When you're contributing to the plan, you may feel like it's not your money: you can't withdraw and spend the funds, because you'll be penalized. But when retirement is coming and you can access that money, the question often arises about what you are going to do with it. For many, this can spark the realization that they need some portfolio management from an outside authority.
Finding the Right Financial Professional
When you are ready to start looking for the right financial advisor, begin by asking for referrals from colleagues, friends or family members who seem to be managing their finances successfully.

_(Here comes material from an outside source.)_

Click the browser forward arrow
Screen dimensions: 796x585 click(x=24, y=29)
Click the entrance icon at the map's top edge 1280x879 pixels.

Another avenue is professional recommendations. A Certified Public Accountant or a lawyer might make a referral. Professional associations can sometimes provide help. These include the Financial Planning Association (FPA) and the National Association of Personal Financial Advisors (NAPFA).
Paying your Advisor
The client must also consider how the advisor gets paid. Some advisors charge a straight commission every time they make a transaction or sell you a product. Others charge a fee based on the amount of money they have been given to manage. Some fee advisors assess an hourly fee.
Fee advisors claim that their advice is superior because it carries no conflict of interest: Commission-based advisors receive their income from the company behind the products they sell, which can influence their recommendations; they might also have an incentive to "churn" your account – that is, rack up transactions to generate more commissions. In response, commission advisors argue that their services are certainly less expensive than paying fees that can run as high as $100/hour or more.
The Bottom Line
The decision about whether to seek advice can be critical. If you do choose to seek advice, carefully choose the right professional for the job, and you should be on your way to a better financial plan. If you decide to go it alone, remember if at first you don't succeed, you can try again—or call an advisor.